* [How to complete this task]:
Counting only lines that contain "agent", state the total found in the material below. Add nothing else.

* [Data for analysis]:
=== Begin Enclosure ===
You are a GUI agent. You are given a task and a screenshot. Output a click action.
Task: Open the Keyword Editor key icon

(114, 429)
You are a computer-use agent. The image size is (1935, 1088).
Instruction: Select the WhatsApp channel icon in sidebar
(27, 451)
=== End Enclosure ===
=== Begin Enclosure ===
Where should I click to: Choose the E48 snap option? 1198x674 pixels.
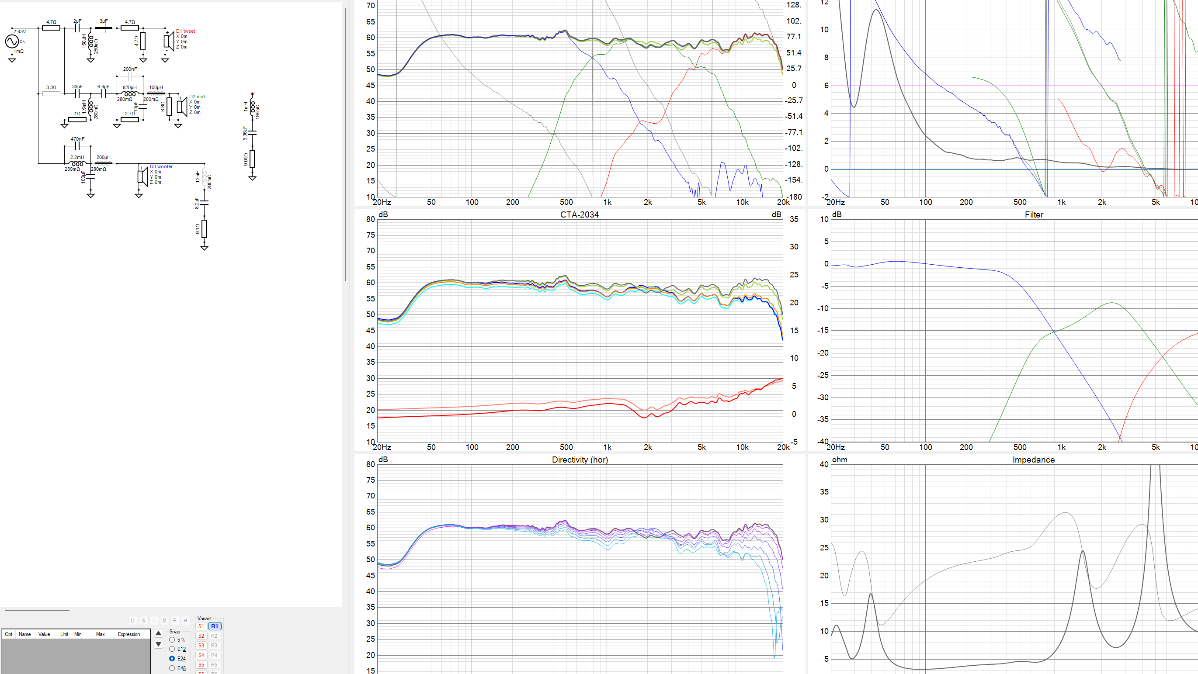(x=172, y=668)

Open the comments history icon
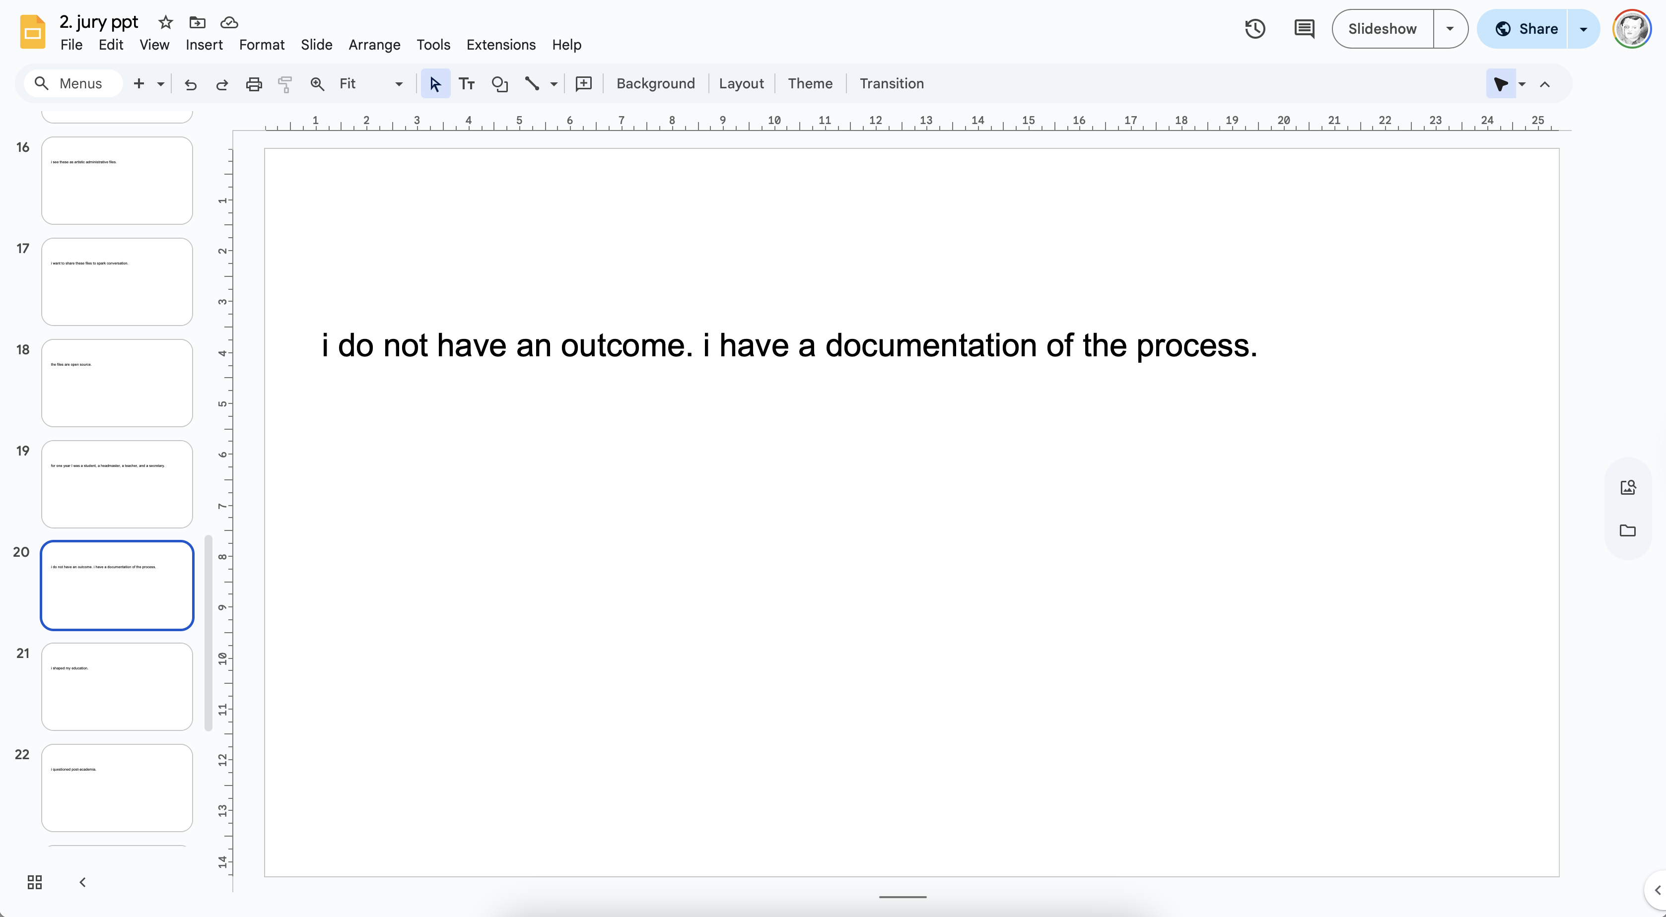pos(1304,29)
=== End Enclosure ===
* [Written solution]:
2